Tengo lo que
tengo y nada más, pese a que ciertas veces mi mente trepide afligida entre la
consolación y el llamado desconsuelo. Pero lo más curioso, es que nada en el
mundo sustituye a la constancia.
Siento que por
veces me duelen las sienes, no a causa de cualquier achaque, sino por una angustia
que se origina en mi constante búsqueda por ese precario equilibrio que intenta
fluctuar como nube lánguida entre remordimientos viejos que en su momento han
quedado incrustados como reliquias que alguien engarzó en mi mente.
No es de dudar
entonces, que mis raciocinios insistan en conducirme al sacrificio, pero doy
gracias a ese menudo salvavidas que poseen mis sentimientos, y con él me evado como
puedo de esa libación, para de a poco emerger del pozo como un náufrago empapado
por tímidos sudores de dolor.
Anhelo lograr un
día estrechar un entendimiento que sea definitivo con mis sordas voces
internas; pero, mientras tanto, cargo con ellas por el mundo, sintiéndome un
poco desolado, ya que ansío verdades y no reflejos, de los hechos y aun no
desechos, de esas presencias fantasmales, retratos nebulosos y a la vez espejo
de lo que vieron un día y de lo que ya no está, pero que me siguen y persiguen
y, si bien estos no resultan una compañía clamorosa, de poco y nada me sirven
sus parodias de muerte.
En suma, he
logrado darme cuenta, quizá no a tiempo, que únicamente la constancia y la
decisión lo consiguen todo.

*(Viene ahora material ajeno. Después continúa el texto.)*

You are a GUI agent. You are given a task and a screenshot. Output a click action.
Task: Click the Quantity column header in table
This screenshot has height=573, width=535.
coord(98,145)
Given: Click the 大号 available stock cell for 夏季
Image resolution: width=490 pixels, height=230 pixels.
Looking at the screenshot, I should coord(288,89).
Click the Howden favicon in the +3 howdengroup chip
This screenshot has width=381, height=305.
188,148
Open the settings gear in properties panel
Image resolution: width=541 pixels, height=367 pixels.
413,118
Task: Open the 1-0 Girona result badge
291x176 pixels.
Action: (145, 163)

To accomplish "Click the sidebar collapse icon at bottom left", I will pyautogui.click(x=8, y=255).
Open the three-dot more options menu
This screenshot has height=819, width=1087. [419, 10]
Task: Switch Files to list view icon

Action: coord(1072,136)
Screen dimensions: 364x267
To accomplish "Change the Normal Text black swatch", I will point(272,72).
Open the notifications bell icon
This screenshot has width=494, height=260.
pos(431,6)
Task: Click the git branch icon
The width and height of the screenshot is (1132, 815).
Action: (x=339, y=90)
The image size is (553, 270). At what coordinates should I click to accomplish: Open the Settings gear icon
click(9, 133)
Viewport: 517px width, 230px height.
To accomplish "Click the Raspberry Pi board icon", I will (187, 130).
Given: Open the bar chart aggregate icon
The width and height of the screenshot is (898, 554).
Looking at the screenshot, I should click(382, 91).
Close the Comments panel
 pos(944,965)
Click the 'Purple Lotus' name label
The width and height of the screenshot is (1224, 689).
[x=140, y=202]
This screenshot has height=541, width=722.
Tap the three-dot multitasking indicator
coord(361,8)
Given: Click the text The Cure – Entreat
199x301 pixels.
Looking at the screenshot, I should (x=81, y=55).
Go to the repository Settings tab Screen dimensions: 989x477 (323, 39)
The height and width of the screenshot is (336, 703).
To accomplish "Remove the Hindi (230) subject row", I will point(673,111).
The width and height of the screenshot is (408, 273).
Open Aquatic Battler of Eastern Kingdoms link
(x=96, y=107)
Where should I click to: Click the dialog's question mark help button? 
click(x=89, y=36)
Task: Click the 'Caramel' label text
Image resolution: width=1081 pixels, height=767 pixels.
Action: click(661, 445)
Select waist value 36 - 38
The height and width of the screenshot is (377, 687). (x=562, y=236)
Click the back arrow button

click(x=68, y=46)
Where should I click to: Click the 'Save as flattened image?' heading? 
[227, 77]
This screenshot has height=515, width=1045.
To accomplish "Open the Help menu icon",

Esto se debe a que el talento no es capaz de sustituirlo,
pues nada es tan corriente como los inteligentes frustrados que nos circundan. El
genio tampoco lo es, ya que resulta ser típico el caso de los genios ignorados
que con pasos errantes deambulan por el mundo. Ni siquiera la educación está
capacitada para sustituir a la constancia, ya que el universo está lleno de
fracasados bien educados.
Dejando de
lado esas continuaciones, logré convertirlas en trazos lineales del tiempo,
imitación de lo inimitable, y siento que hoy ya estoy más lejos, y más seguro.